Samora Pinderhughes is a composer, pianist, vocalist, filmmaker, and multidisciplinary artist known for striking intimacy and carefully crafted, radically honest lyrics alongside high-level musicianship. He is also known for using his music to examine sociopolitical issues and fight for change. He works in the tradition of the Black surrealists—those who bend word, sound, and image towards the causes of revolution. Pinderhughes is a prison abolitionist and an advocate for process over product. His music is renowned for its emotionality, its honesty about difficult and vulnerable topics, and its careful details in word and sound. As an artist, Pinderhughes’s goal is that people will live differently after experiencing what he makes—that it will affect how they think, how they act, how they relate to others, how they consider their daily relationships to their country and their world.
Pinderhughes has collaborated with many artists across boundaries and scenes, including Herbie Hancock, Glenn Ligon, Sara Bareilles, Daveed Diggs, Titus Kaphar, and Lalah Hathaway. He works frequently with Common on compositions for music and film, and is featured as a composer, lyricist, vocalist, and pianist on the new albums August Greene and Let Love with Common, Robert Glasper, and Karriem Riggins. He has performed his compositions at Carnegie Hall, the Sundance Film Festival, and the Kennedy Center, and toured internationally with Branford Marsalis, Christian Scott, José James, and Emily King.
Born and raised in the Bay Area, Pinderhughes began playing music at the age of two and started piano lessons at seven. His life changed forever when he was granted entry into the Young Musicians Choral Orchestra—a free program for Bay Area youth—where he first studied harmony, learned about jazz, and began composing. While living in Cuba as a teenager, he developed a sense of artistic purpose and renewed its political direction through the writings of James Baldwin. After graduating from high school, Pinderhughes moved to New York City to study at The Juilliard School under master teachers Kenny Barron and Kendall Briggs. It was also during this time that he met his primary artistic mentor, Anna Deavere Smith.
This started Pinderhughes down the path of writing lyrics, and combining film and theater with his music in radical new ways. His first major political music project was The Transformations Suite, combining music, theater, and poetry to examine the radical history of resistance within the communities of the African diaspora, co-written with Christophe Abiel and Jeremie Harris. This was followed by the EP Black Spring in 2020, produced with Jack DeBoe; and the song, film, and interactive digital space Process. He is also the creator of The Healing Project, a massive multidisciplinary project that examines trauma and healing from incarceration, detention, and structural violence.

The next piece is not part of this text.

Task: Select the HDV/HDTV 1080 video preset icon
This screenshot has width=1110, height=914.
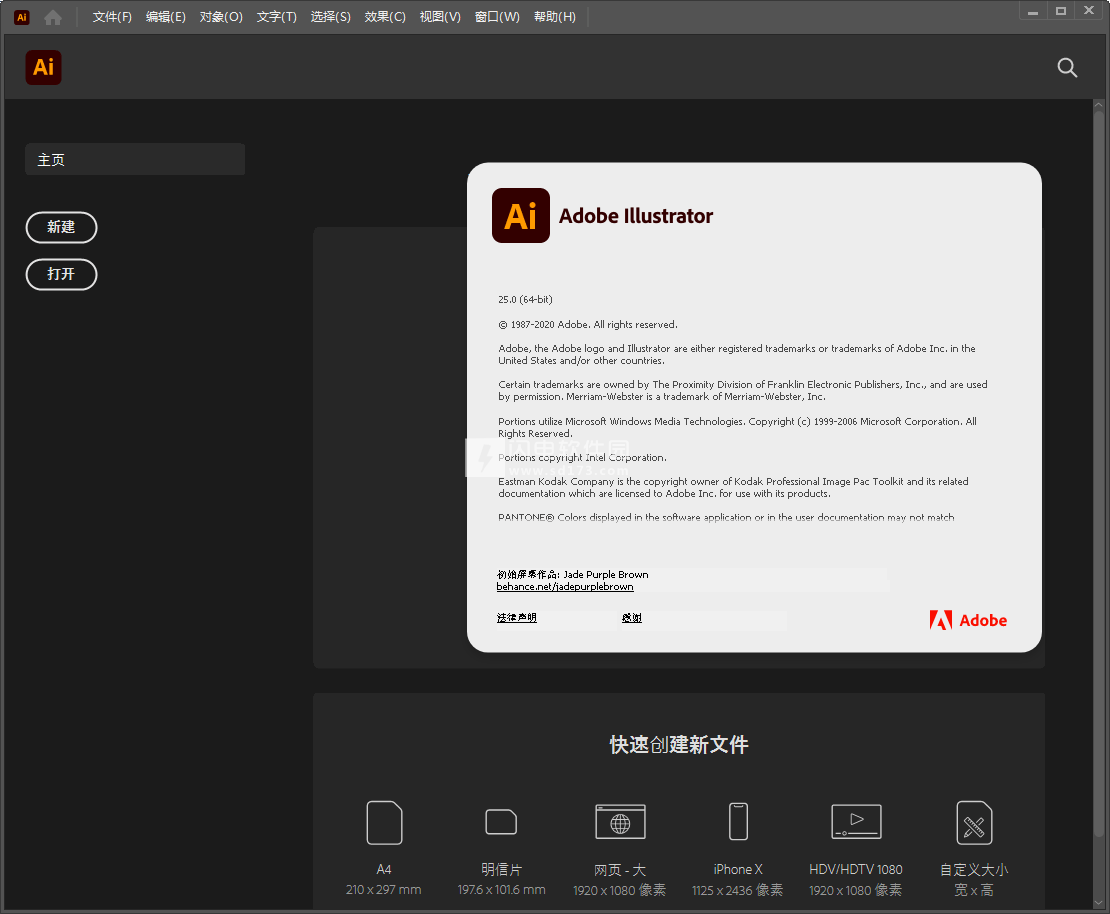Action: [856, 821]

Pinderhughes’s GRIEF, an album of original songs and lyrics inspired by The Healing Project’s interviews, blooms from the same soil. The collection extends his forceful commitment to political transformation, and renders it through a beautiful interiority held by a chorus of voices. Featuring appearances by Immanuel Wilkins, Marcus Gilmore, Elena Pinderhughes, Nio Levon, Argus Quartet, and others, the album soars in its stunning harmonies, resonant vocals, and textured storytelling. As Pinderhughes explains, GRIEF invites the listener “to enter the most vulnerable parts of the self,” while never losing a sense of being accompanied. The album is an artistic witness to the times, in the tradition of Nina Simone, Curtis Mayfield, and Buffy Sainte-Marie.
Pinderhughes is the first-ever Art for Justice + Soros Justice Fellow and a recipient of Chamber Music America’s 2020 Visionary Award. He has also been named a Creative Capital awardee, a Joe’s Pub / Public Theater artist-in-residence, and a Sundance Composers Lab fellow. He is a graduate of The Juilliard School and is currently pursuing a PhD at Harvard University in the Creative Practice and Critical Inquiry program under the direction of Vijay Iyer. Pinderhughes also scored the award-winning documentaries Going to Mars and Whose Streets?, and the Field of Vision film Concussion Protocol. The short film for Process, directed with Christian Padron, won 2021’s Best Experimental Film award at the BlackStar Film Festival. He is a member of Blackout for Human Rights, the arts and social justice collective founded by Ryan Coogler and Ava DuVernay, and was musical director for their #MLKNow and #JusticeForFlint events.